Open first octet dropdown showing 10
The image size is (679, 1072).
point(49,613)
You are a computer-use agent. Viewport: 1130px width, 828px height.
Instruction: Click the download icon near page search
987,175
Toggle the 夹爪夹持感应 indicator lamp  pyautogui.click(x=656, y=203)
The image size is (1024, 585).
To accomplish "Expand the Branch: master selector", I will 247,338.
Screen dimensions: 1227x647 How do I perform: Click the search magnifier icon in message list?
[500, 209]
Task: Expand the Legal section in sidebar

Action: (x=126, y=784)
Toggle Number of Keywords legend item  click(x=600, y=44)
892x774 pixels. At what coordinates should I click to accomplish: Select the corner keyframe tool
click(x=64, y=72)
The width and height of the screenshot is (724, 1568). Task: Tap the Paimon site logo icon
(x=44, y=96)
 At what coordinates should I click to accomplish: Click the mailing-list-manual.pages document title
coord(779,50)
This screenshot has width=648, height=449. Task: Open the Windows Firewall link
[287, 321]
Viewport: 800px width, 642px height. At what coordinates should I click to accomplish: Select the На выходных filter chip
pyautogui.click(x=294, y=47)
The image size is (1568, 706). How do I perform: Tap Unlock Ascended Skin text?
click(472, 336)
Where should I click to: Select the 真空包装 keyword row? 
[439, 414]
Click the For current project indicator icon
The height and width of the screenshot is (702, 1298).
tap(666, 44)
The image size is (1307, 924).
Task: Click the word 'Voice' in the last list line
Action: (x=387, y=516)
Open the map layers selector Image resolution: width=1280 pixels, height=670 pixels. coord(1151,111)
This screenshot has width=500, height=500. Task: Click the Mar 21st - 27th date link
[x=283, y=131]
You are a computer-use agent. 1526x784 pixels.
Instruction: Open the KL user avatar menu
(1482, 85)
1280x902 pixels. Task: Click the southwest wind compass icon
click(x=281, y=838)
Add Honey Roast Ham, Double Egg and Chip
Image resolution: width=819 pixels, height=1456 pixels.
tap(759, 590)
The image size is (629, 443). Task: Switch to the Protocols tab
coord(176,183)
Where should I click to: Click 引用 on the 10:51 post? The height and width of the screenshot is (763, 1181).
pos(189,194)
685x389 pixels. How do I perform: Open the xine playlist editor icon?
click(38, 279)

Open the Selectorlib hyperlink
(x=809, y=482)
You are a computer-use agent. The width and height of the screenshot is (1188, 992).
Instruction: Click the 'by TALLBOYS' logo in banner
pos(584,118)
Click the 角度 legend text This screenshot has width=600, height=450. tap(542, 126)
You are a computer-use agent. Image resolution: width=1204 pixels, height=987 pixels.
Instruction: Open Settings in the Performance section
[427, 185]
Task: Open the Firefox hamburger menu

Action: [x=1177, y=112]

WHAT NEEDS TO BE DONE |
Repeat each entry above, keeping every word exact.

TASK RESPONSE |
Open first octet dropdown showing 10
The image size is (679, 1072).
point(49,613)
You are a computer-use agent. Viewport: 1130px width, 828px height.
Instruction: Click the download icon near page search
987,175
Toggle the 夹爪夹持感应 indicator lamp  pyautogui.click(x=656, y=203)
The image size is (1024, 585).
To accomplish "Expand the Branch: master selector", I will 247,338.
Screen dimensions: 1227x647 How do I perform: Click the search magnifier icon in message list?
[500, 209]
Task: Expand the Legal section in sidebar

Action: (x=126, y=784)
Toggle Number of Keywords legend item  click(x=600, y=44)
892x774 pixels. At what coordinates should I click to accomplish: Select the corner keyframe tool
click(x=64, y=72)
The width and height of the screenshot is (724, 1568). Task: Tap the Paimon site logo icon
(x=44, y=96)
 At what coordinates should I click to accomplish: Click the mailing-list-manual.pages document title
coord(779,50)
This screenshot has width=648, height=449. Task: Open the Windows Firewall link
[287, 321]
Viewport: 800px width, 642px height. At what coordinates should I click to accomplish: Select the На выходных filter chip
pyautogui.click(x=294, y=47)
The image size is (1568, 706). How do I perform: Tap Unlock Ascended Skin text?
click(472, 336)
Where should I click to: Select the 真空包装 keyword row? 
[439, 414]
Click the For current project indicator icon
The height and width of the screenshot is (702, 1298).
tap(666, 44)
The image size is (1307, 924).
Task: Click the word 'Voice' in the last list line
Action: (x=387, y=516)
Open the map layers selector Image resolution: width=1280 pixels, height=670 pixels. coord(1151,111)
This screenshot has width=500, height=500. Task: Click the Mar 21st - 27th date link
[x=283, y=131]
You are a computer-use agent. 1526x784 pixels.
Instruction: Open the KL user avatar menu
(1482, 85)
1280x902 pixels. Task: Click the southwest wind compass icon
click(x=281, y=838)
Add Honey Roast Ham, Double Egg and Chip
Image resolution: width=819 pixels, height=1456 pixels.
tap(759, 590)
The image size is (629, 443). Task: Switch to the Protocols tab
coord(176,183)
Where should I click to: Click 引用 on the 10:51 post? The height and width of the screenshot is (763, 1181).
pos(189,194)
685x389 pixels. How do I perform: Open the xine playlist editor icon?
click(38, 279)

Open the Selectorlib hyperlink
(x=809, y=482)
You are a computer-use agent. The width and height of the screenshot is (1188, 992).
Instruction: Click the 'by TALLBOYS' logo in banner
pos(584,118)
Click the 角度 legend text This screenshot has width=600, height=450. tap(542, 126)
You are a computer-use agent. Image resolution: width=1204 pixels, height=987 pixels.
Instruction: Open Settings in the Performance section
[427, 185]
Task: Open the Firefox hamburger menu

Action: [x=1177, y=112]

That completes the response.